Yesterday, although I knew the street sweeper was coming, I left my car parked on the street. I wanted to see what would happen.

Leaving the usual pathway of uncollected dirt in its wake, the sweeper swerved to avoid my car, and the police functionary promptly ticketed me. Moments later, I climbed into the car and drove to my meeting, westbound on Spring Street, where I caught up to the sweeper and the tailing police officer.

Other parked cars were obstructing the sweeper’s progress, but they were not ticketed, presumably because an invisible line of demarcation had been passed, and the weekly shifting of muck and butts from curb to street was occurring within the “downtown” area, where the moratorium of non-enforcement was in effect to promote businesses … that’s right, businesses just like the ones on my block, where the rules against sweeper obstruction are being enforced, or at the very least, where tickets are being written, whether not there is any intent to collect the fines.
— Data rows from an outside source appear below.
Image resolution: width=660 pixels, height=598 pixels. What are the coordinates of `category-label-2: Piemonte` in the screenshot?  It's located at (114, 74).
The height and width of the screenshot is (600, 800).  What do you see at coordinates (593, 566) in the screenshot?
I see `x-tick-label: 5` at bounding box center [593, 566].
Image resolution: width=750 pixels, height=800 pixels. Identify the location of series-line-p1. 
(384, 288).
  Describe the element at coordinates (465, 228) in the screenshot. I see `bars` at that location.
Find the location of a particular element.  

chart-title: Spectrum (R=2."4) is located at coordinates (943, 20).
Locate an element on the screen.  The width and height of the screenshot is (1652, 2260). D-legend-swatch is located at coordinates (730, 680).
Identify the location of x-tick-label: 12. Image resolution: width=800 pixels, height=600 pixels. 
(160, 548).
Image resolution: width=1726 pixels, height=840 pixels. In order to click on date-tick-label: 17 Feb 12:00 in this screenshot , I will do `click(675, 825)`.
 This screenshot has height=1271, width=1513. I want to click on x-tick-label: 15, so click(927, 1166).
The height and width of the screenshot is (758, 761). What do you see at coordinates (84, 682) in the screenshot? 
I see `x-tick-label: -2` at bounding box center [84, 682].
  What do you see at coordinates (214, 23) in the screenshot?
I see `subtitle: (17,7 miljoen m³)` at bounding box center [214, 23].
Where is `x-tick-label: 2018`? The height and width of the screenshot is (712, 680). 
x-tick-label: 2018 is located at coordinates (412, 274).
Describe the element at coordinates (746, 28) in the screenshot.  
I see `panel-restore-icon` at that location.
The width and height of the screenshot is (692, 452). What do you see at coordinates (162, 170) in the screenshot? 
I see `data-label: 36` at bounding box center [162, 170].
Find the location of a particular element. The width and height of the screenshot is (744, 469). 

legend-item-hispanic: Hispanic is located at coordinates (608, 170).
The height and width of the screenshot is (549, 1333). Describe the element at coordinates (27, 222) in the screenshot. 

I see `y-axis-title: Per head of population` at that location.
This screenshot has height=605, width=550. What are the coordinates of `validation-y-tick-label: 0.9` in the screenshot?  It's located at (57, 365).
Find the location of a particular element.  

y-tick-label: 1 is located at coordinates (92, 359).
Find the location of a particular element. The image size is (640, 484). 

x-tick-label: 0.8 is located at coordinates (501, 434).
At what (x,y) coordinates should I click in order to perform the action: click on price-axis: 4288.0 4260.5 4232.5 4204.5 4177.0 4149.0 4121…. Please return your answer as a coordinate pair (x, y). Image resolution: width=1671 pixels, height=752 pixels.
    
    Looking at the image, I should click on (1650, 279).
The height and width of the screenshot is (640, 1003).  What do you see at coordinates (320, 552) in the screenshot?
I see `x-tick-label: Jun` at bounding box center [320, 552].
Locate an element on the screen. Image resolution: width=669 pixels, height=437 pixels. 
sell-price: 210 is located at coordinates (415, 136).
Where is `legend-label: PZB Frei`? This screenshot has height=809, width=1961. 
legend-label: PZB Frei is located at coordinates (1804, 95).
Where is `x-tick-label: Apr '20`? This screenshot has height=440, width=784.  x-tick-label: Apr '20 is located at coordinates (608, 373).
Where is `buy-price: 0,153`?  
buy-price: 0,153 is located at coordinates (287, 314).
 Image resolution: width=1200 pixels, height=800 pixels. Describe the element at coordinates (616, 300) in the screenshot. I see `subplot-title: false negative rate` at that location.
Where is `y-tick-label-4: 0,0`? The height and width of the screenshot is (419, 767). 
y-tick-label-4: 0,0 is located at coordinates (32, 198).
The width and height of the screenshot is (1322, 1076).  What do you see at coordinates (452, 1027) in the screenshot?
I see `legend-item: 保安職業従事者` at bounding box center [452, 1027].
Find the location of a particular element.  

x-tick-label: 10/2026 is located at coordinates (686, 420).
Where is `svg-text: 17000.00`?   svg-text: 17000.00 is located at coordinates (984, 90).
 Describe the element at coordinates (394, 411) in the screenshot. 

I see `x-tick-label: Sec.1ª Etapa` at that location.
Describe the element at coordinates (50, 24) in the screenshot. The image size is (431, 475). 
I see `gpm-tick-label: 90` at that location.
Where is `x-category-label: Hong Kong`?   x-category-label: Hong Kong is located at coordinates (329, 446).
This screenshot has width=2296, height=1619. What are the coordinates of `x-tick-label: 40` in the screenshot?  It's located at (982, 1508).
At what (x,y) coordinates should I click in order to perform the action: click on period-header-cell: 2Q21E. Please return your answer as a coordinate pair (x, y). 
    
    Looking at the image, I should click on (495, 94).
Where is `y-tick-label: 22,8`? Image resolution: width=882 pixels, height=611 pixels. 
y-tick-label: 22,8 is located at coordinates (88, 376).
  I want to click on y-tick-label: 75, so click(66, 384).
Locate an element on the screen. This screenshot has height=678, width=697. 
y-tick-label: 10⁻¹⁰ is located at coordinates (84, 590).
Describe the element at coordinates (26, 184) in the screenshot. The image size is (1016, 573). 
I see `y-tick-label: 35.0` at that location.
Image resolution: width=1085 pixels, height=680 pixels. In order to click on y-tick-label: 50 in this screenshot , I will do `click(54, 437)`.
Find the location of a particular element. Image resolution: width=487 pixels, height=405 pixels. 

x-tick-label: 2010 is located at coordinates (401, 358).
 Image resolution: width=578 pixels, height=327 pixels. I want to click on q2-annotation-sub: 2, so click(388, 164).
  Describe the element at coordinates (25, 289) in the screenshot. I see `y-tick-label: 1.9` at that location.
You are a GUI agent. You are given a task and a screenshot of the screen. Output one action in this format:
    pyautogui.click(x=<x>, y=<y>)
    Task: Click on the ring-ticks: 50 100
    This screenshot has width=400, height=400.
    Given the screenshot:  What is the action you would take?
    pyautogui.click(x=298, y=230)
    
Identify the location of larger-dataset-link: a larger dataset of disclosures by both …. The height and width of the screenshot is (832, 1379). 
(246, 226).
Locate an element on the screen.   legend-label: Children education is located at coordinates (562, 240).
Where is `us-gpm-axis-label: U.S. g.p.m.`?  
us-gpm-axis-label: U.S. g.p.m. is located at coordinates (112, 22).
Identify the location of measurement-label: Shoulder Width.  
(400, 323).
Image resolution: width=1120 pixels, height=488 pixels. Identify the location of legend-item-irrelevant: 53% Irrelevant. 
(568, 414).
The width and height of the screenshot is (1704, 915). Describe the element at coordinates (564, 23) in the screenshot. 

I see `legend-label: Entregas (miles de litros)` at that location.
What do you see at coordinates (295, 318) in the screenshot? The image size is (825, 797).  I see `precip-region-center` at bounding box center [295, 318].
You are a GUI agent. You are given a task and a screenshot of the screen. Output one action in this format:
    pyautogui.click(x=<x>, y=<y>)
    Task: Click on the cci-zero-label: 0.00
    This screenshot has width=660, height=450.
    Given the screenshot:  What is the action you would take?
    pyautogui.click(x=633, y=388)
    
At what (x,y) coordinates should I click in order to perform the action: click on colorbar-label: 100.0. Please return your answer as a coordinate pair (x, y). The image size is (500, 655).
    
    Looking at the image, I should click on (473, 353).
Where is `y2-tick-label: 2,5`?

I got the ticket, and I’ll pay the fine.

The question: Why should I?

When there is a stated policy of non-enforcement within areas that are only vaguely defined, what is the rationale for enforcement elsewhere?


If the rationale for non-enforcement downtown (whatever that really means) is the proximity of businesses, shouldn’t that rationale apply throughout the city?

If downtowners who have serially refused to pay their parking fines for decades announce their evasive intentions on local television, and are not prosecuted immediately, why should I feel any obligation whatsoever to drop my twenty-spot in the slot?

Yet, I do. It’s something in my upbringing. Granted, that’s twenty fewer clams to be deposited with local businesses downtown, but heck, I just consider it a token of my esteem for a New Albanian process so random, convoluted and inexplicable that it nostalgically reminds me of the feudal nonsense prevalent in Old Albania.

Neighborhoods lying in, outside or near downtown, depending on today’s variable definition of downtown, historically have served as laboratories for non-enforcement of a different variety.

Slumlord empowerment blocs and the occasional derelict private dwelling have freely ignored basic codes pertaining to building appearance, sanitation and safety, and pretend-leaders have abetted the extractive shtick.

Nowadays, the city seem to be doing a slightly better job of it, although there always seems to be greater interest in the last resort of demolishing those properties allowed to deteriorate through previous non-enforcement regimes. Little time is devoted to filling the holes left behind, but then again, this is New Albany: One thing at a time, please, and you’d best give us five or six years to accomplish it.

Like basic exterior repairs. I’m continually amazed by prominent examples of neglect that go completely unaddressed. Almost every day, I walk or bike past Williams Plumbing* on the northeast corner of E. Spring and 9th. If I’m not mistaken, long ago it was Cora Shrader’s Shoppe, a nicely maintained corner property.

Now it is a scantily maintained, increasingly dilapidated eyesore used exclusively for what amounts to industrial storage. Extreme weather over a period of years has torn hunks of siding away from both sides of the house, exposing the wood.

Worse, the company’s big trucks tend to be parked right on Spring Street, consistently impeding the view of motorists approaching southbound on 9th.

Do these trucks get ticketed when they block the street sweeper, or does the invisible, undefined, non-enforcement Green Line come into play?

Is it downtown or midtown?

Lowdown, or down low?

If there is ticketing, does Williams Plumbing pay the tickets?

Can a building crying out for code enforcement scrutiny be any more prominently located than this one, or do the code enforcers just shut their eyes two dozen times a day while driving past it?

If readers can answer any of these questions, they’ll enter a drawing for a $175,000, studio-sized condo overlooking the river … in downtown Tirana, Old Albania. Play your cards right, and the neighborhood Mullah might save you a parking space.

* Williams Plumbing finally repaired the exterior in 2012. The trucks continue to block sight lines at 9th and Spring.